The outskirts of Delhi are like an overgrown semi-industrial badlands, but then every kilometer there rises a high rise tower complex each with a dreamy name like “Silver City” or “Vaatika Heights”. And most of the advertising billboards are all for the such-and-such university, or polytechnic or education trust or the successful “Boom Devi Group of Institutions’. Education is an aspirational industry and the names become more and more contrived to give an air of the esteemed and the exotic. There is a Cambridge International School, and a Trinity Medical College and the posh Britishy language also filters into instructional signs; the “Reception cum ticketing office;” “Please avail yourself” of this service; “trucks will by plying the route.” This must be the English that was taught seventy years ago when the British handed the Raj back to the Indians.

_sewing

But the most disconcerting element of the advertising are all the white faces. Signs for nursery schools that show grinning blond Caucasian kids, copied from some western website or stock photo library. Worse are the ads for “Everglow Fairness Cream” with whitening crystals or magic enzymes. There are several such products targeted at both men and women and it’s no surprise. One look at the big Bollywood films and all the actors have a radiant European look to them. The hottest star of the industry is a Latina. Strange that the concept of beauty being peddled by Bollywood is the same one forced down our throats.

I have only one day to get an impression of Delhi.
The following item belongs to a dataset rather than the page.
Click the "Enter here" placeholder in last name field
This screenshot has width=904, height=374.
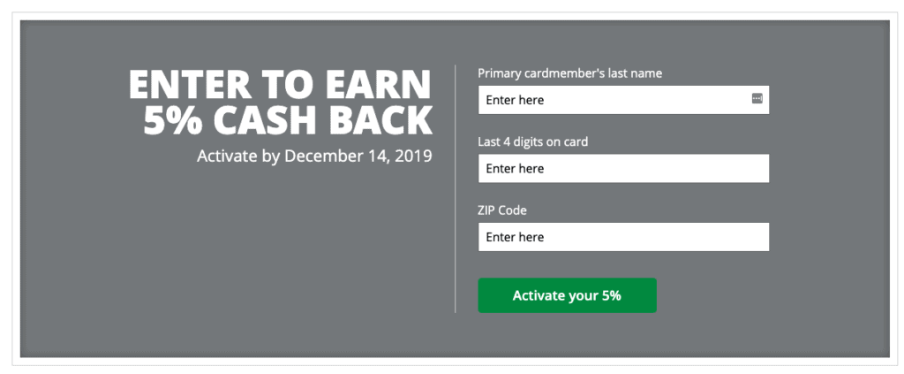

My ‘in’ to the city is a young gay designer who shows me a city I had not expected; A hipster neighbourhood full of indie fashion stores and themed bars. After months of eating insipid curries at best, or daal and rice day in day out, my eyes water at a phenomenal meal of fusion cooking. And I’m astounded at the efficiency and cleanliness of the metro system- New Delhi is a very modern city, no cleaned up especially for the Commonwealth games. I’ve no doubt that the chaos and traffic and poverty are not far away, but I’m left with a buoyant feeling about India’s possibilities. The young people I meet studying environmental economics and social politics. The fact that these young people have hope for solving their country’s problems is encouraging- there is much more than wealth and beauty that they aspire to. I only pray that don’t become apathetic or cynical at the chronic corruption that rots all levels of government. I’ve only traveled across four states out of thirty six, but I feel like I’ve gotten a small way into the head of this kaleidoscopic country.